Today, I am loosely following concepts incorporated in a Vernon Johnson “Feeling Chart” chalk talk, heard at the Rutgers School for Alcohol and Other Drug Studies in 1979. I am grateful to him, for his work in the field of addiction, and for helping me find my road to recovery through it.
Defenses are the usual physiological (using organ/muscle-energy connected to thought) behaviors by which we mediate and manage our feelings. Using drugs teaches us a no-energy way to manage feeling states, one that varies from person to person—though each has his or her idiosyncratic palette of substances to choose from, in our culture. This brain training happens at a preconscious level in the Pons/Medulla/Limbic system of the brain. As such, the neural pathways are too central for a lobotomy to be a safe option—though that is the only way one could completely alter the brain training outcome.

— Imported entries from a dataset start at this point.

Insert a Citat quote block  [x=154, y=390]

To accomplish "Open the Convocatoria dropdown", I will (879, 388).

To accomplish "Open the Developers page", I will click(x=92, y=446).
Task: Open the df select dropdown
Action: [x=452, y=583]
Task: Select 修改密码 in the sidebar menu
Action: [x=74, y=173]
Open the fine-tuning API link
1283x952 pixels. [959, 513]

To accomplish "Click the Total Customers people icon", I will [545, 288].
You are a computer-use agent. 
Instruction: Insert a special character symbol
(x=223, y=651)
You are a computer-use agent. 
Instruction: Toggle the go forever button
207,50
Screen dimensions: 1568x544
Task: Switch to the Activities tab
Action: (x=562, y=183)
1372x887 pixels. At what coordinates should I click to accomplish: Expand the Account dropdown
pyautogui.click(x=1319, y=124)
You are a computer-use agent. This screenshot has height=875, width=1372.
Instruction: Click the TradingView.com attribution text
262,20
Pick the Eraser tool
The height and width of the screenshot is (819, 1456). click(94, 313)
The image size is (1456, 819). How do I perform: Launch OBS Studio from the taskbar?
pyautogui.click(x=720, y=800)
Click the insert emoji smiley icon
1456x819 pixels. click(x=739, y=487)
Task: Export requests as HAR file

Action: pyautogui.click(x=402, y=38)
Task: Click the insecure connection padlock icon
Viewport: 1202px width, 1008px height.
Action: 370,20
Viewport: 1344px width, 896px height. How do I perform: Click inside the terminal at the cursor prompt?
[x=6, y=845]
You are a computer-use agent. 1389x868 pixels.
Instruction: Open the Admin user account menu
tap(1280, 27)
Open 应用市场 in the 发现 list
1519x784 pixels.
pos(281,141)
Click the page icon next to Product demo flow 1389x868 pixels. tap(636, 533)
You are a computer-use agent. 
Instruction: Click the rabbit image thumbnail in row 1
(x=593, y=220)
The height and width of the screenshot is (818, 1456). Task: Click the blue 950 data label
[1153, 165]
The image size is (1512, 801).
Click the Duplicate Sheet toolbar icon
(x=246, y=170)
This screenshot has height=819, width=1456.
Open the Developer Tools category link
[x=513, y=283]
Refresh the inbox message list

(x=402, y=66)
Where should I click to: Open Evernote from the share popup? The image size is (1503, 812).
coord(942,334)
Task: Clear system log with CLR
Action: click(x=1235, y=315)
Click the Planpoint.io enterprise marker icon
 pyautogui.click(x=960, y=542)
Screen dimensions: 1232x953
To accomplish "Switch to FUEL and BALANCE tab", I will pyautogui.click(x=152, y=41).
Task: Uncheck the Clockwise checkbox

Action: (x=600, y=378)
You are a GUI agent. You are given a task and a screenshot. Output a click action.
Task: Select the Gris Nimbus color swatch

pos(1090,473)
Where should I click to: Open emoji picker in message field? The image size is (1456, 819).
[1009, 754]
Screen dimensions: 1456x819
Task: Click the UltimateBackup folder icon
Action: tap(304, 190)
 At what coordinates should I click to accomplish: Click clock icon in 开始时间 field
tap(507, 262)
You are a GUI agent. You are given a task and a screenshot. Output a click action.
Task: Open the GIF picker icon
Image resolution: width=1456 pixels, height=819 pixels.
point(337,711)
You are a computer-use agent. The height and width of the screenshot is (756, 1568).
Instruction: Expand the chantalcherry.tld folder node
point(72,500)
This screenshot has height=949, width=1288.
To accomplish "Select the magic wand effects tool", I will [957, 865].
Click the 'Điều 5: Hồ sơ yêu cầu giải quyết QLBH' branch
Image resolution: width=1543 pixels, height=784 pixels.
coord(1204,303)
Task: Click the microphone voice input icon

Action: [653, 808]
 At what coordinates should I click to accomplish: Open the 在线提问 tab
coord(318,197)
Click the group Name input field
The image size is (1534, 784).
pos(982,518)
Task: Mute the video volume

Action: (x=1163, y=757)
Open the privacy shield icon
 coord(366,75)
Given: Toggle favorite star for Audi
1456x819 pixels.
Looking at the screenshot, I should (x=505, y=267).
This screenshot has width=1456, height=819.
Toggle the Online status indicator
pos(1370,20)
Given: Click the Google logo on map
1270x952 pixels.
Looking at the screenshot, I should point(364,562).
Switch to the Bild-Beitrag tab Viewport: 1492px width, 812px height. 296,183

Persons with addiction do not respond well to retraining—partly because their complex neuro-structures conform to genetically engineered changes in the brain’s cellular structures. In non-addicted persons, a great degree of behaviorally conditioned re-routing of these pathways occurs—when the individual has a negative outcome from drug use. At present, the only way of marking the distinction between addicted persons and those who are not is behavioral. Both experience using a chosen substance as having a positive effect on one’s feeling state. Practiced repeatedly, all drug users begin to think “it works every time.” A second bit of information that becomes grooved and is also socially reinforced by DUI programs, and other legal and social sanctions is that “I control how, when, and where to use, and how much.” These commonly held beliefs may be changed in the non-addicted person, if negative outcomes occur as a result of drug use. The defense mechanism of questioning oneself comes into play and the individual alters pre-peak-feeling use patterns to say: “I’ll never do that again.” And s/he doesn’t do that again.
The person with addiction has defenses that protect the using behavior—so, rather than questioning oneself, s/he wonders, “What in the environment or events surrounding the use was responsible for the negative outcome I experienced?” Invariably, some paltry excuse or reason is found for the negative outcome. The initial confidence in a positive outcome (“it works every time’) and in my power to control my use (“I control how, when, and where to use, and how much”) is reinforced by my “reason” for the negative outcome. And so it rolls: the non-addicted person challenges and changes his or her own behavior leading to the peak feeling one gets from using; and the addicted person challenges or alters the environment to find the problem, thereby assuring the negative outcomes will continue to occur.
After a period of time of flying in the face of reason, the addicted person loses the ability to reason. Literally, s/he becomes unable to critically challenge his or her own behavior; and s/he becomes convinced by the negative reactions of society or persons around them that the problem really does lie with others rather than self. The defenses completely support using substances to mediate feeling states, and normal emotional give and take with others becomes less and less possible. The person with addiction may believe that s/he would be OK if certain other persons would change. S/he may even change friends and life partners in an effort to find the “right” kind of people. Typically, this has the effect of surrounding the person with others with whom s/he might never have associated—prior to becoming a drug user.
Standards and values once held as sacred are also gradually lowered to be within reach of a more relaxed (read: “less critical”) state of mind. The person develops an alibi system to explain the distance between reality and dreams of once-hoped-for life outcomes. “If my wife/husband had been more understanding—we would never have separated or divorced.” “My boss really liked my work until s/he had to do more work because of the business that I brought him. I wore myself out for him/her and needed the extra time off. How dare s/he cite ‘unpredictability’ as a reason to pass me over for promotion. ” The person with addiction often retaliates, both aggressively and passively, to get even for resented insults to those once held dreams.
This is the insanity of addiction. It is so compelling and strong that fully 93% of person with addiction never succeed in realizing that they have it and cannot bring themselves to get help. Of those who get help, only about 3.5% achieve any success at leading a normal life. Because of shame and stigma surrounding addiction, many of those success stories are never told, because it is too painful to collect the prize by publicly owning the problem. Meantime, the 96.5% of persons with active addiction continue to raise families, work on assembly lines, run businesses, lead persons into battle, run for office and make laws. All such work is negatively impacted by addiction that society as a whole has accommodated so long that it no longer realizes the damage being done…or perhaps our denial just makes it easier to own our powerlessness in the face of obvious social decay. Nearly one fifth of US are addicted and/or will suffer from its direct effects in our lifetime.
One bright spot exists.
In September of every year for the past decade, those persons who are surviving and recovering from addiction are shouting about how it is done—getting more of their story told. In the process we are seeing heads of families discuss the roadmap to recovery, for self and family. We are seeing workers and business leaders explain how the crooked and damaged product of addicted commerce can be repaired and improved. We are hearing from respected leaders about the benefits derived from owning and walking through the pain to correct the damage done in a drugged past. Unavoidable human suffering can be redemptive: Celebrate Recovery in September.